───── Exercise data

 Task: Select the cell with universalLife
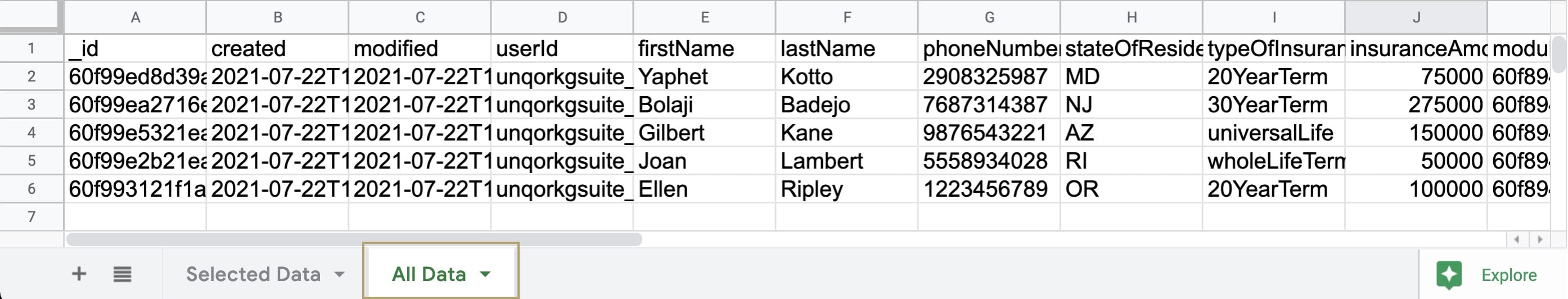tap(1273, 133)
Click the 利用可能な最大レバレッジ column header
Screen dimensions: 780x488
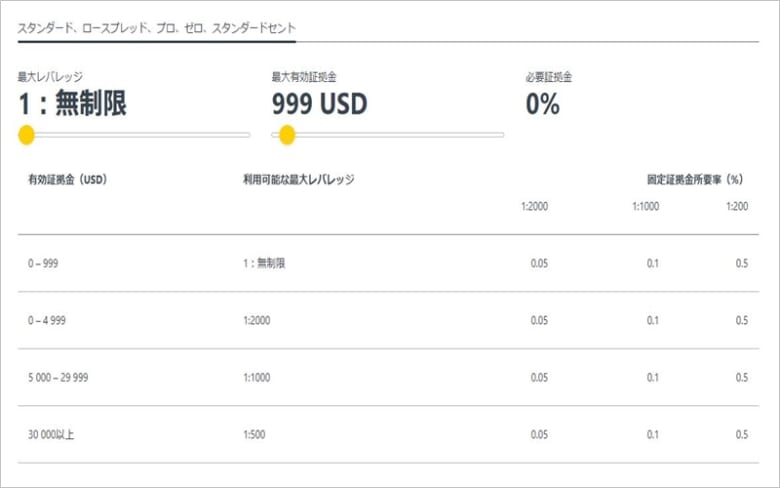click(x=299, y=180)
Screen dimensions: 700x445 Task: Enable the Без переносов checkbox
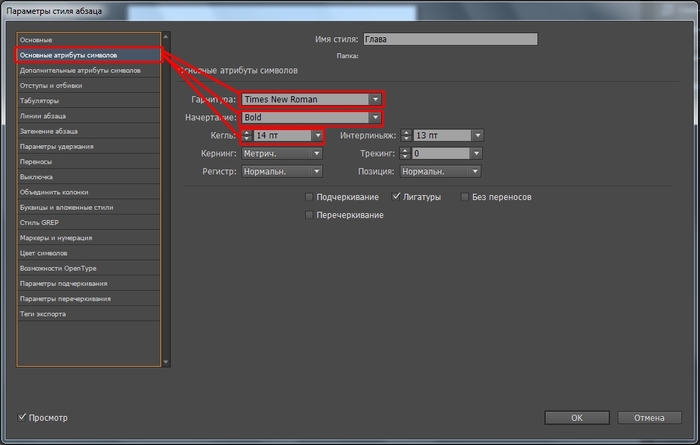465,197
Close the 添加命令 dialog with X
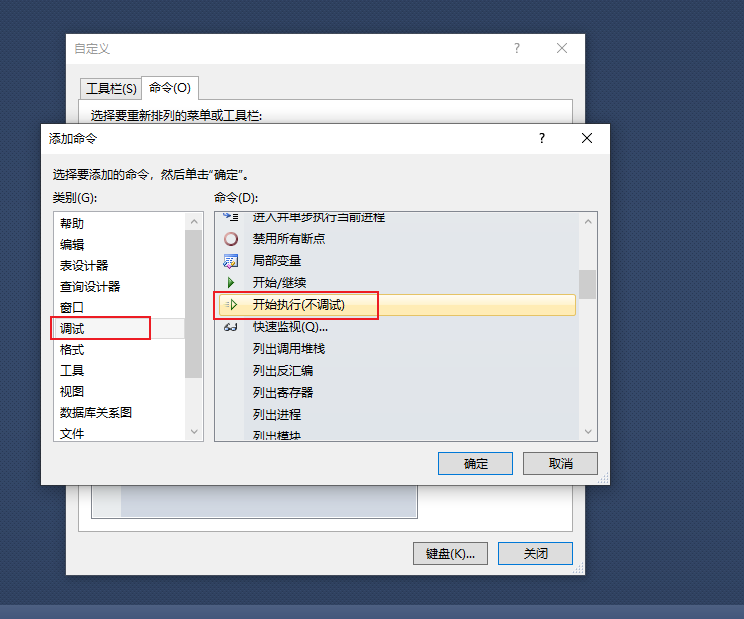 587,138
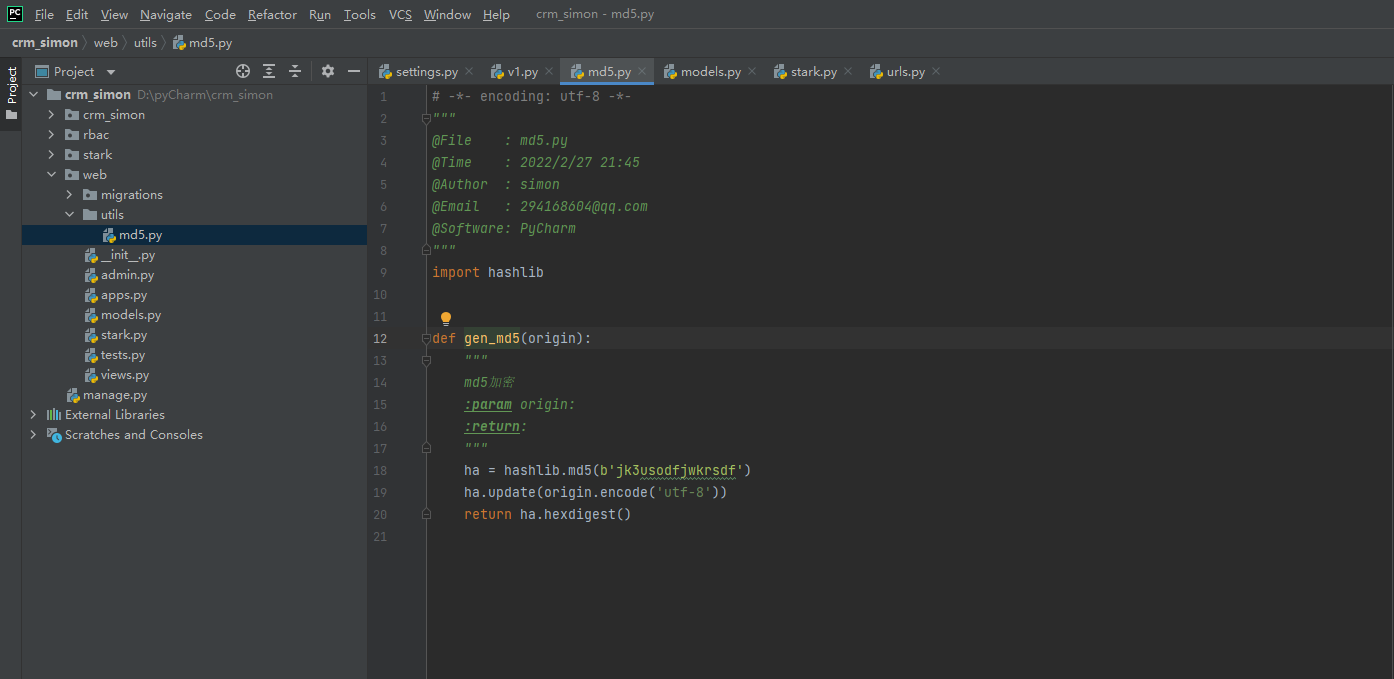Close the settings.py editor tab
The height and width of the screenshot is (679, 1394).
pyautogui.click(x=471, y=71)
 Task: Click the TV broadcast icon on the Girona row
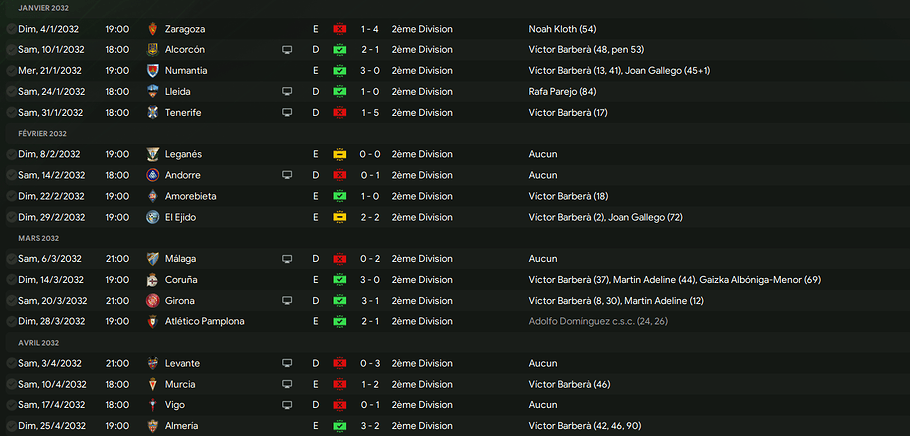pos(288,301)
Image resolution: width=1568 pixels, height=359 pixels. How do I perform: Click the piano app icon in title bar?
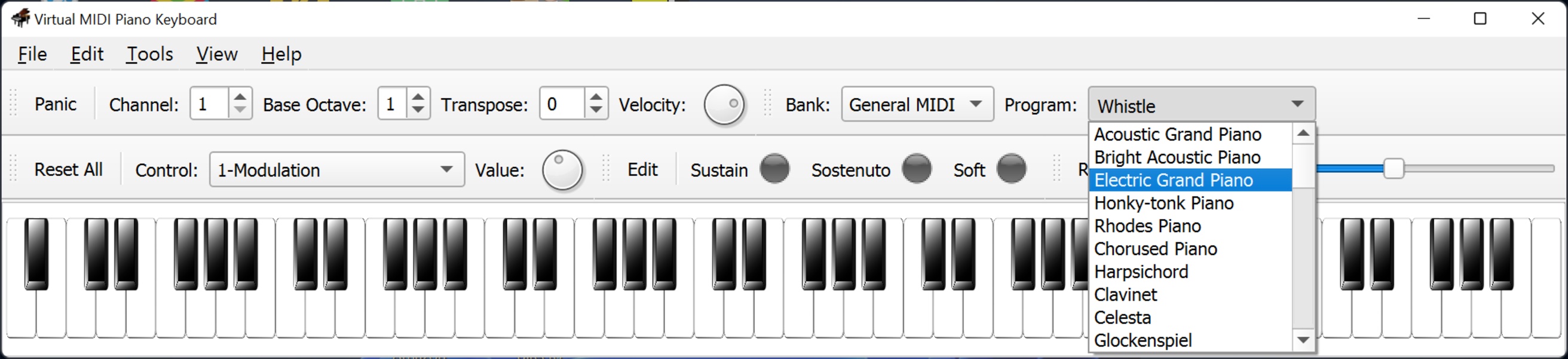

──────────

[Brief] Copy out every entry above word for word; omit the images.

[Reply]
 Task: Select the cell with universalLife
tap(1273, 133)
Click the 利用可能な最大レバレッジ column header
Screen dimensions: 780x488
click(x=299, y=180)
Screen dimensions: 700x445 Task: Enable the Без переносов checkbox
465,197
Close the 添加命令 dialog with X
 587,138
Close the settings.py editor tab
The height and width of the screenshot is (679, 1394).
pyautogui.click(x=471, y=71)
 Task: Click the TV broadcast icon on the Girona row
pos(288,301)
Image resolution: width=1568 pixels, height=359 pixels. How do I perform: Click the piano app icon in title bar?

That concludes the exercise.